Der Rhein-Kreis Neuss nutzt sie bereits bei der Bekämpfung der Corona-Pandemie – Bund und Länder wollen sie einheitlich bei allen Gesundheitsämtern einsetzen: die Kontaktverfolgungssoftware SORMAS. Der Deutsche Landkreistag (DLT) hat in einer aktuellen Stellungnahme den systematischen Umstieg auf SORMAS jedoch als „nicht erstrebenswert“ erklärt. Darauf hat Landrat Hans-Jürgen Petrauschke jetzt mit einem Schreiben an den DLT reagiert, in dem er für den flächendeckenden Einsatz von SORMAS wirbt.

„Aus meiner Sicht sind mit dem flächendeckenden Einsatz einer einheitlichen Softwareunterstützung vielfältige Vorteile verbunden, die gerade in Krisensituationen besondere Beachtung verdienen“, erklärt Petrauschke in seinem Brief.

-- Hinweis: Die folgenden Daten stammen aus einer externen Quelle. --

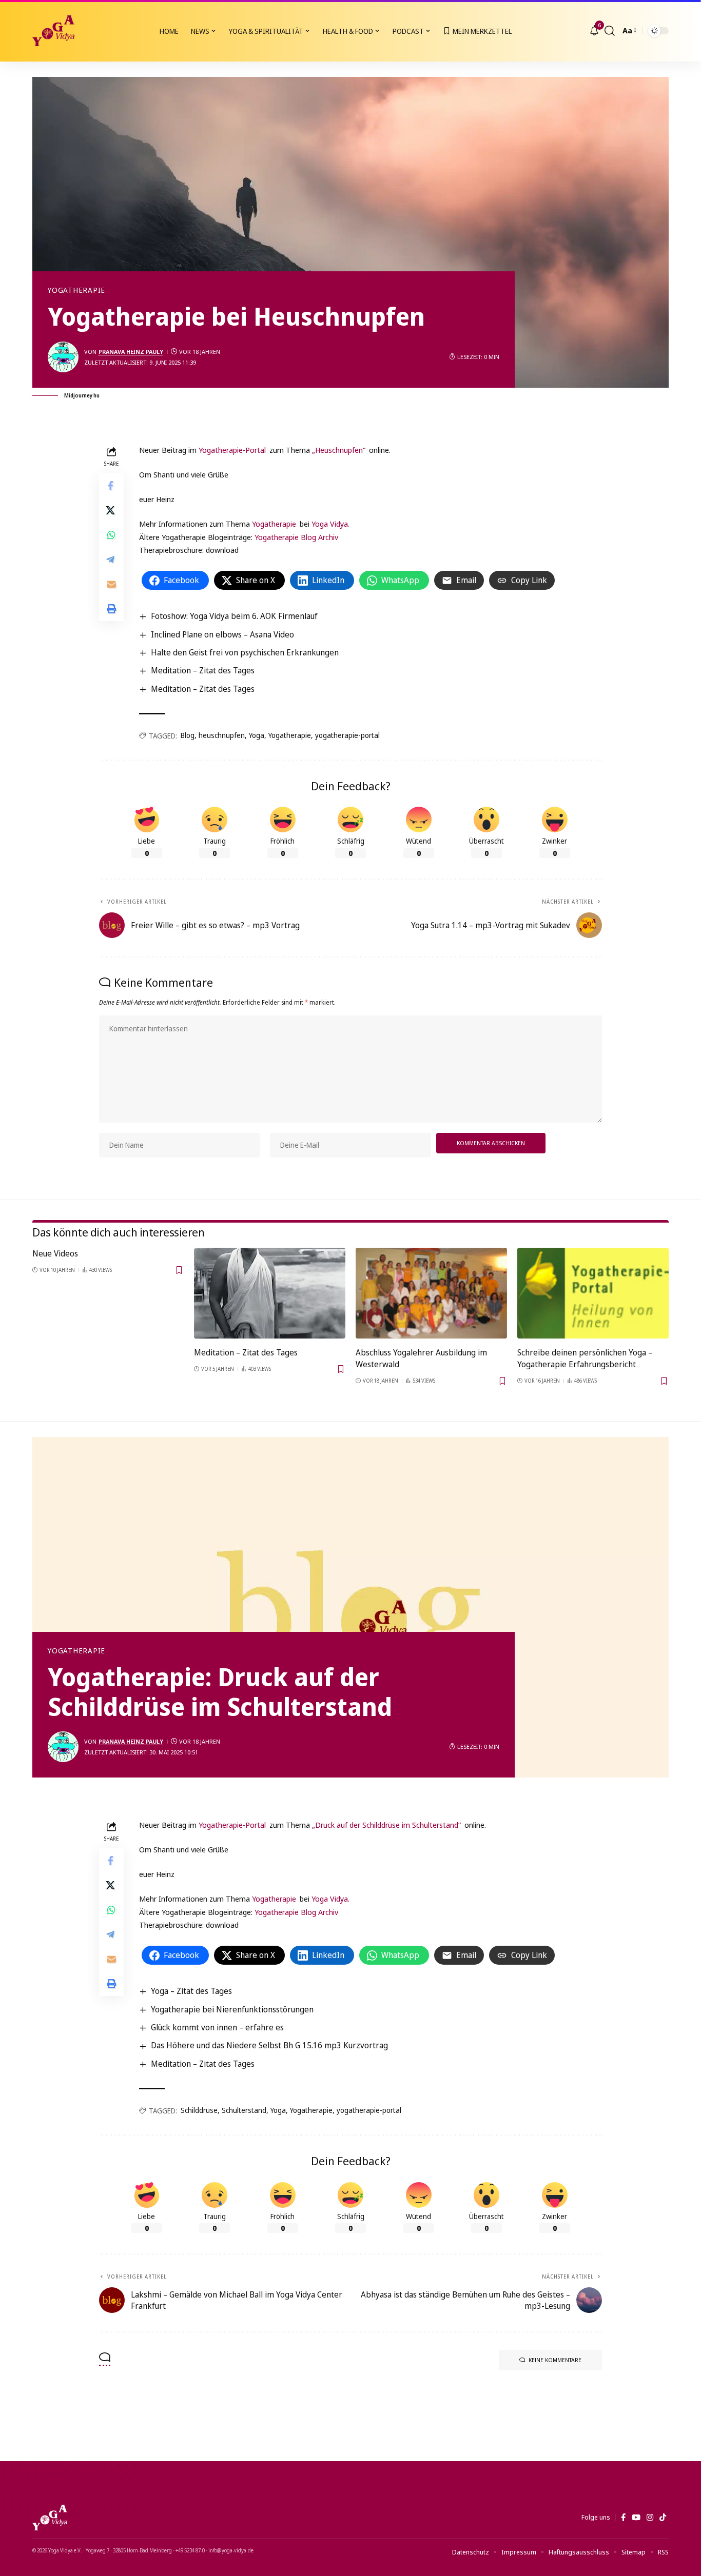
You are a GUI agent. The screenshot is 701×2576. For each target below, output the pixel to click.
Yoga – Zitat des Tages (191, 1990)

Die Notwendigkeit von Datentransfers zwischen unterschiedlichen Systemen entfalle, wodurch Informationen ohne den Zeitverlust durch Anpassungsarbeiten oder Schnittstellenprogrammierungen sofort genutzt werden könnten.

Wie Petrauschke dazu erläutert, sei bei unterschiedlichen Systemen jede Änderung, zum Beispiel die Aufnahme eines neuen Datenfeldes, mit Anpassungen von Schnittstellen verbunden. „Dies führt dann jedes Mal zu Mehraufwand und Verzögerungen. Es würde auch kein Unternehmen in jeder seiner Niederlassungen eine andere Software einsetzen“, macht der Landrat den zusätzlichen Aufwand unterschiedlicher Softwarelösungen deutlich.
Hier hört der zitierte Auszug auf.